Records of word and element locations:
——————

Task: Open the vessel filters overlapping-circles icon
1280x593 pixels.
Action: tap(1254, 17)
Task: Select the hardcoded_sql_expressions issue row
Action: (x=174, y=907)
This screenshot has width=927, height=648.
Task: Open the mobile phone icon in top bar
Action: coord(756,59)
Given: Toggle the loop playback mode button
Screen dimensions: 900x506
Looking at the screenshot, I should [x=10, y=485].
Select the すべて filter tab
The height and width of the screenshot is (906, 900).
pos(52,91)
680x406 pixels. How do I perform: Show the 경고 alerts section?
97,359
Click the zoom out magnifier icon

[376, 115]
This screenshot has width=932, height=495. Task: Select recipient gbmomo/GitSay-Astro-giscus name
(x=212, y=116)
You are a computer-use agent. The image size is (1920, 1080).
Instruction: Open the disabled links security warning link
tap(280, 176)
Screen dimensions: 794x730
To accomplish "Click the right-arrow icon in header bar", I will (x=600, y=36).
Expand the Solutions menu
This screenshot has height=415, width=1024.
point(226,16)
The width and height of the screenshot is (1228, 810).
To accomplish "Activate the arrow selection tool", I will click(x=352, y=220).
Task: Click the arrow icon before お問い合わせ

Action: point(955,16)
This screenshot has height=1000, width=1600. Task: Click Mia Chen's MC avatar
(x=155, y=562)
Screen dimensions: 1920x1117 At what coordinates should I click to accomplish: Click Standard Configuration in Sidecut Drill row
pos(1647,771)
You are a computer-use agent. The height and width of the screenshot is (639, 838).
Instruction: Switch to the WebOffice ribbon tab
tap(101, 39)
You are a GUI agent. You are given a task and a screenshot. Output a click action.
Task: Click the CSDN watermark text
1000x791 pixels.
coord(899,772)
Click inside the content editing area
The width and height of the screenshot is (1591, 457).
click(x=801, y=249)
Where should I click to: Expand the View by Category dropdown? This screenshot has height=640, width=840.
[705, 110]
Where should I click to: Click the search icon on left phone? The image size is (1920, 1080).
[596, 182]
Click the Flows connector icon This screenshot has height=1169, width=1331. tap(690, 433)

——————

Copy the material word for word, from its first line through the line that contains "Action: coord(756,59)".

▸ **SOLUTION TO THE EXERCISE**
Task: Open the vessel filters overlapping-circles icon
1280x593 pixels.
Action: tap(1254, 17)
Task: Select the hardcoded_sql_expressions issue row
Action: (x=174, y=907)
This screenshot has width=927, height=648.
Task: Open the mobile phone icon in top bar
Action: coord(756,59)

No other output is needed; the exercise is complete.